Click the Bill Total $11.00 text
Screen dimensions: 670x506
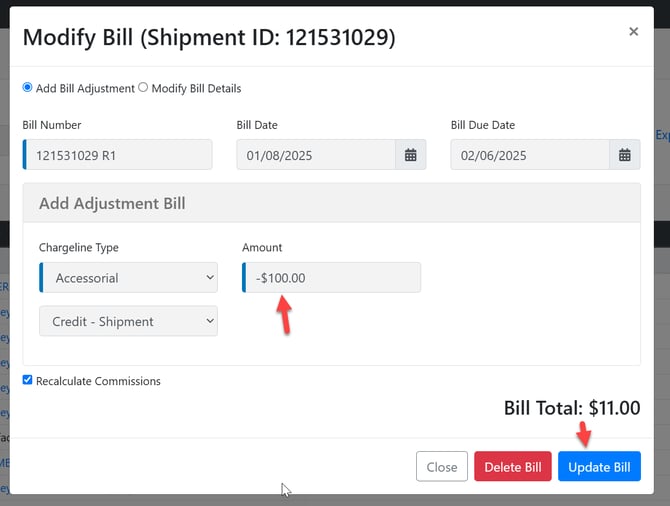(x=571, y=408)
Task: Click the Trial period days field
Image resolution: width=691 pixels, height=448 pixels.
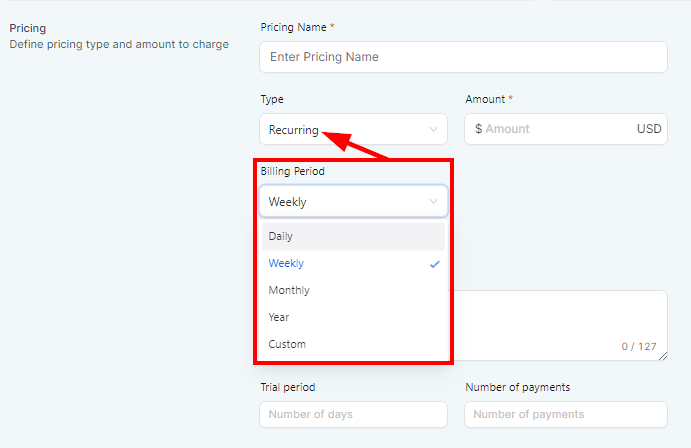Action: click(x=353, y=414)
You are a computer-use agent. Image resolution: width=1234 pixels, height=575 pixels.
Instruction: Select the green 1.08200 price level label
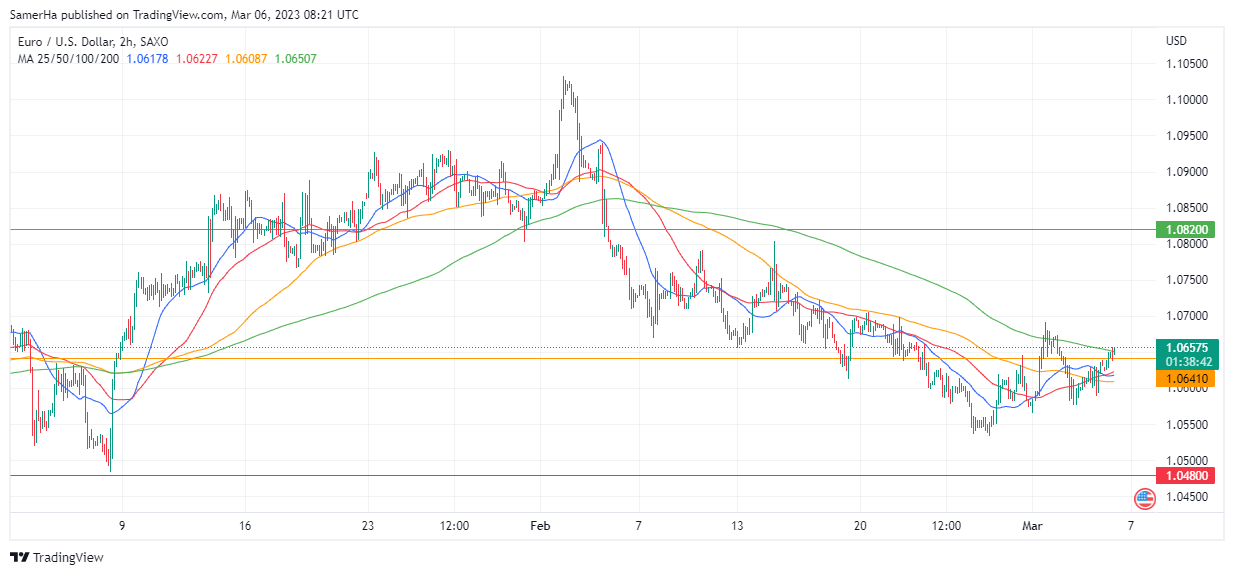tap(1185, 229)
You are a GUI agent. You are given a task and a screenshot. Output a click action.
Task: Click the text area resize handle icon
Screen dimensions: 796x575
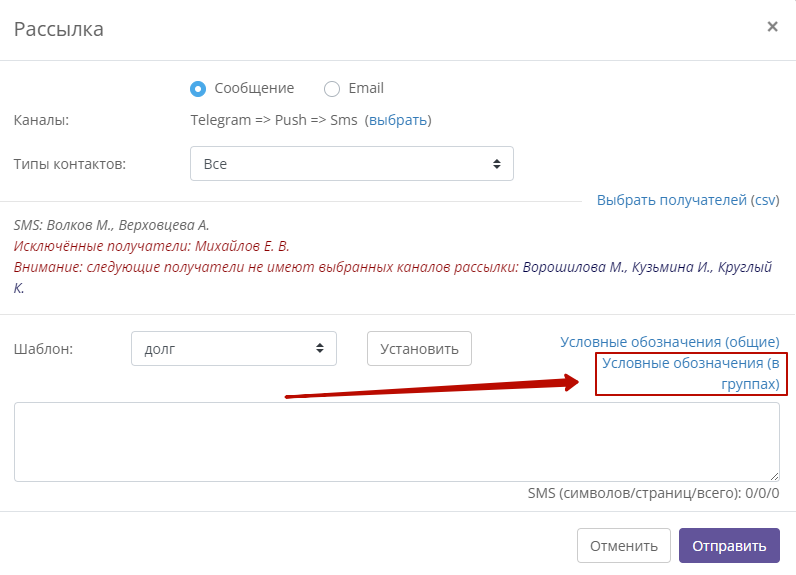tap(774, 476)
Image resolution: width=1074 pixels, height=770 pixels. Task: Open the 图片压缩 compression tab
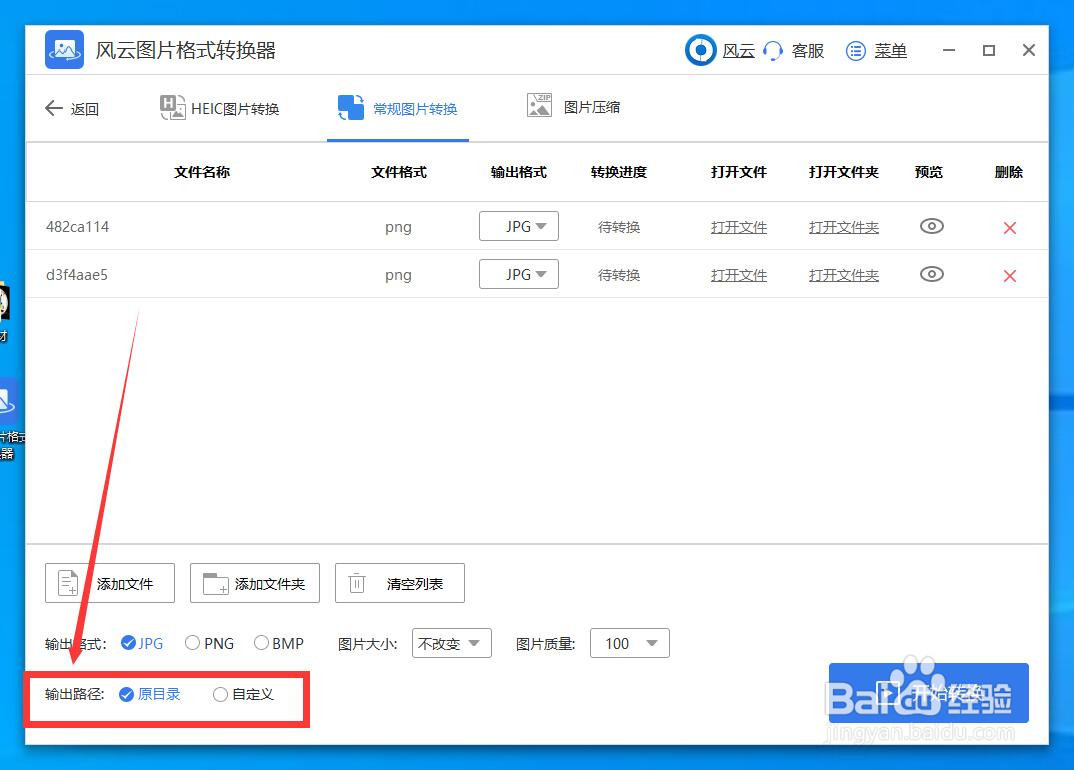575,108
+ + + +
■ **Exercise description**
An exact copy of every entry, minus the pictures, is what you should return.

■ **Answer section**
Click the Bill Total $11.00 text
Screen dimensions: 670x506
(x=571, y=408)
Task: Click the Trial period days field
Image resolution: width=691 pixels, height=448 pixels.
Action: click(x=353, y=414)
You are a computer-use agent. Image resolution: width=1234 pixels, height=575 pixels.
Instruction: Select the green 1.08200 price level label
tap(1185, 229)
You are a GUI agent. You are given a task and a screenshot. Output a click action.
Task: Click the text area resize handle icon
Screen dimensions: 796x575
tap(774, 476)
Image resolution: width=1074 pixels, height=770 pixels. Task: Open the 图片压缩 compression tab
575,108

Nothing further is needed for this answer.